Acting and drama are an integral part of any culture. Performed for an audience on a stage, theatre is one of the best known real time expressions of art that are both entertaining and purposeful. Finding a story unfold through characters acting out a part leaves a more lasting effect on the minds of an audience than say, reading the story or hearing it. And hence, the importance of theatre and drama in the cultural landscape is necessary.
Traditional theatre has been prevalent in India since ancient times. Enacted by bards who traveled from one village to another the stories were based on epics of Mahabharat and Ramayan, as well as, the Puranas and Upanishads. Sanskrit dramas have been around since the 15th century where actors were given respect even in the courts of Kings. The folk enactment was also the best way to educate the rural illiterate masses. A lot of dramas or stories are also related to specific events or festivals, such as Ramlila and Raslila.
Traditional Theatre Art in India
Traditional theatre is the earliest form of theatre in India. It is closely related to the Natya Shastra, which is the fundamental bible for all classical dances and arts in India. The storytelling was woven with dance and song, for example, Kathak or through paintings and scrolls, such as scroll paintings. The main idea was to pass on the stories of spiritual and religious content, as well as, character and moral building plots to educate the masses. This form of traditional theatre hence as a religious or spiritual base.
Regional Folk Theatre Art in India
From folklore and stories from epics, traditional theatre has its many regional variations. The costumes, entry of characters and form of narrative are vivid and loud. There is a song, dance, music and storytelling that is usually rooted in festivals, events, incidents that derived from epics, folks, texts and traditional customs. Here unlike traditional form of theatre, the content incorporates social events too.

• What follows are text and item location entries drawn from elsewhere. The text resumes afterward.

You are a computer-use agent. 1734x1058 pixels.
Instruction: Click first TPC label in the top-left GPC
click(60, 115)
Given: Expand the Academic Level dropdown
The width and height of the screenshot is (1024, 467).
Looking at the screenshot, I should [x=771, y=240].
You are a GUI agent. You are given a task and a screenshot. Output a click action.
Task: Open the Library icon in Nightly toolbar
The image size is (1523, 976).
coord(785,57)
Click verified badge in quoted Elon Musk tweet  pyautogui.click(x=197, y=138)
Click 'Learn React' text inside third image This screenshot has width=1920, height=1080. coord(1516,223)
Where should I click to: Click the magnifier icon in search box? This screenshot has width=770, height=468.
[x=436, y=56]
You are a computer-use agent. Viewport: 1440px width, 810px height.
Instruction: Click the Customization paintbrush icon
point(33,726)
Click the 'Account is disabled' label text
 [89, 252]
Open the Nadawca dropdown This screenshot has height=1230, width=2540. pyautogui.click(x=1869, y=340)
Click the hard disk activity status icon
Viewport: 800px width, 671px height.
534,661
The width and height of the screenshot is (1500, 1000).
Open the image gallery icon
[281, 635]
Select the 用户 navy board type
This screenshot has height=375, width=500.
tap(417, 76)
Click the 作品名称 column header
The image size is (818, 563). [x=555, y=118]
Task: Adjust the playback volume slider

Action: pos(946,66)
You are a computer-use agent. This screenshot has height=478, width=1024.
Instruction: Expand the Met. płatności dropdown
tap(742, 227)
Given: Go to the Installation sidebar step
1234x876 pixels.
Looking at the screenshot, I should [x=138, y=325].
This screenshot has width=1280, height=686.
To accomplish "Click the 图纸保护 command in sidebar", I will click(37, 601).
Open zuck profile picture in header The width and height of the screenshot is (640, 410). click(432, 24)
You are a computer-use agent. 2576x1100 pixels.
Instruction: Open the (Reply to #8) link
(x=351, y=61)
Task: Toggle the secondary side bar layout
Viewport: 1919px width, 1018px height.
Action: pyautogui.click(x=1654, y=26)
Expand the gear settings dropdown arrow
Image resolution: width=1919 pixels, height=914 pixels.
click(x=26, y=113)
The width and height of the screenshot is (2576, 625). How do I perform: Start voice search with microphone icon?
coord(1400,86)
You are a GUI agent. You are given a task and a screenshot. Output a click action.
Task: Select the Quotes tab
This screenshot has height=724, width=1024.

However, folk theatre too underwent a gradual shift of sorts. From the stage of dancing and singing, with the coming of the Muslim rule and conquests, folk theatre also began to change in many ways. Folk Theatre also came to be known as regional theatre because of different regions adopting their languages and themes to elucidate content and stories. Some of the examples of regional theatre are below:
- Koodiyattam from Kerala
- Swang from Rajasthan, Haryana and UP
- Yakshagana in Karnataka
- Bhand Paather in Kashmir Folk Theatre
- Tamasha from Maharashtra
- Ankiya Naat Bhaona from Assam
- Therukoothu in Tamil Nadu
- Jatra in Orissa and Bihar
- Dashavtaar from Maharashtra and Goa
- Bhavai in Gujarat
- Karyala in Himachal
- Ramman in Uttarakhand
Pre – Independence Theatre Art
The traditional forms of regional theatre with the coming of British and colonial rule didn’t garner much popularity. They in fact, always flourished in the courts of kings, and continued to in only the princely states to a certain extent. The British introduced and sow the seeds of regional theatre based on state divisions. And thus came the advent of many state theaters, such as Bengali Theatre, Malayalam Theatre, Gujarati Theatre and more.
However, during the Independence movement the regional state theatres became a poignant force in
Modern Theatre Art
Modern theatre or the theatre of our times, is one that specializes in acting, production, direction and the various aspects of drama. This form is taught in classes and is a viable professional and creative field. A lot of fine actors find their vocational calling in theatre and are big names in the field of arts and cinema.
Regional state theatre still owns a very important creative space in India. Plays directed and acted in regional languages may not be as popular as regional cinema, but they are not totally washed out either. A lot of youngsters and artists find expressions in regional theatre which often also becomes the platform to foray into digital and cinematic fields. Yet, the traditional regional forms of theatre have today reached the stage of heritage, with some, such as Koodiyattam officially being recognized by UNESCO as a Masterpiece of the Oral and Intangible Heritage of Humanity.
English Theatre has also become popular in modern times. Though it gained momentum during the British rule it remains a popular medium of intelligentsia and elite today. Since English language is also widely spoken in urban centers of India, English Theatre is a solid medium for opinions, stories and social changes.
Speech and drama have always been seamlessly a part of our culture and society. At times it was viewed with awe when patronized by royalty or at scorned at during the early 19th and 20th century when thought of cheap ways of entertainment. Indian theatre has seen its ups and downs, its fans and fallouts and continues to charter its own course.